Inside the Situation Room, a team of Kenyan leaders and eminent persons from other African countries sat in one corner.  In another room, telephone operators took calls from election observers deployed across the country to monitor the hotspots. The operators recorded the time of the call and its nature, and then passed on the information to technical experts in law, media and political science. 

The three technical experts then verified and analyzed the information before passing it on to a team of Kenyan women leaders who had influence with local politicians. The eminent women were Phoebe Asiyo, Zipporah Kittony, Betty Maina, Wanjiku Kabira, Rahab Muhiu, Tegla Loroupe and Jane Kiano.  They were supported by their counterparts drawn from the region, including Gertrude Mongella, a former Tanzanian minister and expert on gender issues, Miria Matembe (Uganda), Elizabeth Lwanga (Uganda), Turrie Akerele-Ismail (Nigeria) and Ms. Chesson-Wureh. The only man in the team was Kiprono Kittony, a prominent media owner in Kenya who helped mobilize media support. Additionally, there were high-profile representatives from the Kenya Police Service and the Independent Electoral and Boundaries Commission (IEBC), the body charged with managing elections in Kenya. 

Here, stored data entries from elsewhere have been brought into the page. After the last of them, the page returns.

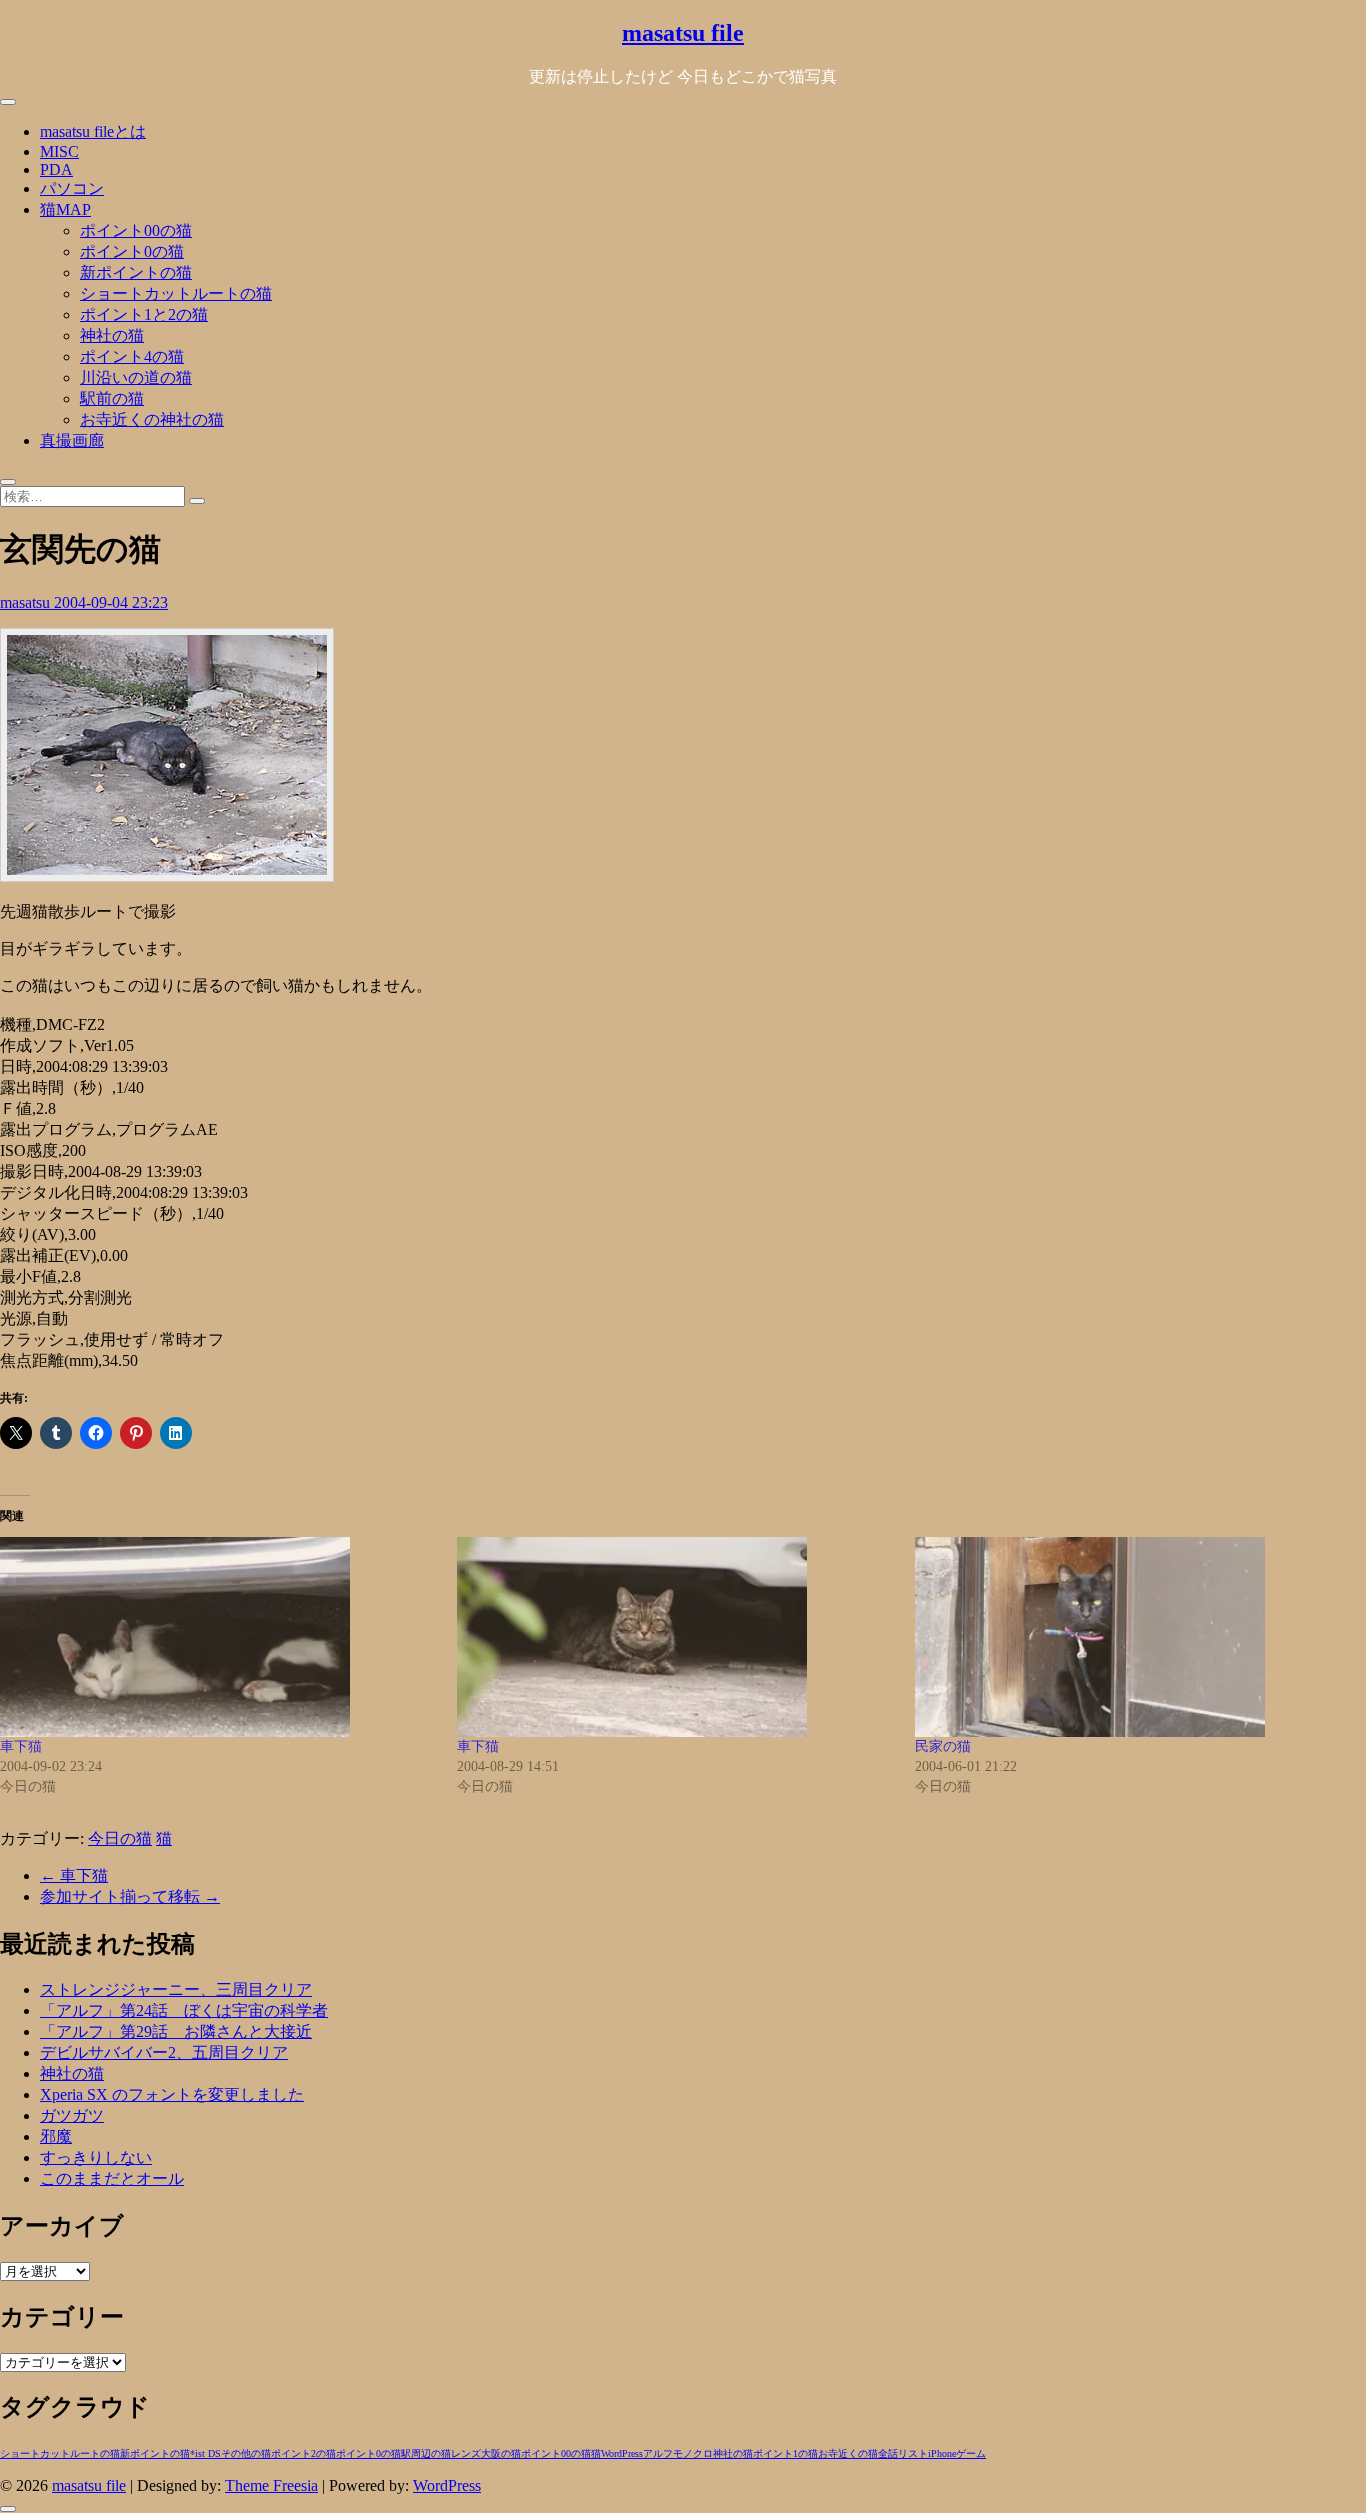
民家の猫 (943, 1746)
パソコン (72, 188)
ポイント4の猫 (132, 356)
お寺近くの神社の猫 (152, 419)
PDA (56, 169)
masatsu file (683, 33)
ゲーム (971, 2453)
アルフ (658, 2453)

After receiving situation reports of real or potential trouble on the ground, the eminent persons used their status and influence with police authorities, the electoral body or political leaders to reduce brewing tensions or acts of violence from getting out of control. They also conducted behind-the-scenes diplomacy, arbitrated and mediated between rival groups and political parties. Meanwhile, in the Situation Room itself, visitors wrote peace messages and signed their names to a piece of white cloth symbolizing their support for peaceful polls. 

Real-time solutions

At the end of the observation process, the WSR had recorded more than 1,200 reports that were received and resolved in real time. The incidence categories included voting complaints, gender-based violence, electoral offences and obstruction of observers. There were also cases of spontaneous violence following the announcement of results. 

At one point, there was tension nationwide when the IEBC delayed announcing the election results. The WSR, through the team of eminent persons, successfully reached out to the electoral commission to fast-track the process. The team also prevailed upon the two leading presidential contenders to appeal to their supporters to refrain from violence. In the end, the importance of WSR’s work was acknowledged by various stakeholders in the Kenyan election.

“Women are usually the victims of the election violence and are rarely involved in observing or mitigating the violence. In terms of real-time observations, [WSR] was very successful,” said Deborah Okumu, the executive director of the Caucus for Women’s Leadership, a national network that works to empower women leaders. “There were top notch interventions from the team of eminent persons who were able to calm down situations.”

Among the high profile personalities, diplomats and election observers who visited the Situation Room office were Nkosazana Dlamini-Zuma, the chairperson of the African Union Commission, and former Mozambican President Joaquim Chissano, the head of the AU Observer Mission.

Lessons learned

According to Ms. Chesson-Wureh, the Women’s Situation Room succeeded in training and deploying more than 500 election observers to hotspots. They resolved reported electoral violence incidents or threats in real time, and held fruitful meetings with the major political players including then Prime Minister Raila Odinga and media stakeholders on the need for peaceful electioneering. However, the organizers conceded that there was need for more time to train volunteers on the peace process, particularly the peer-to-peer dialogue against violence among youth. 

Daisy Amdany, the co-convener of the National Women Steering Committee, a consortium of women’s advocacy groups, said she felt that the set-up of the WSR in Kenya was good for women but it should have been brought in earlier than a month before the elections. 

“It was a good platform to enforce women’s rights and give women a voice because it was able to get the attention of the police and the elections body,” said Ms. Amdany, adding, “It can be useful if put in place once again for the 2017 general election.”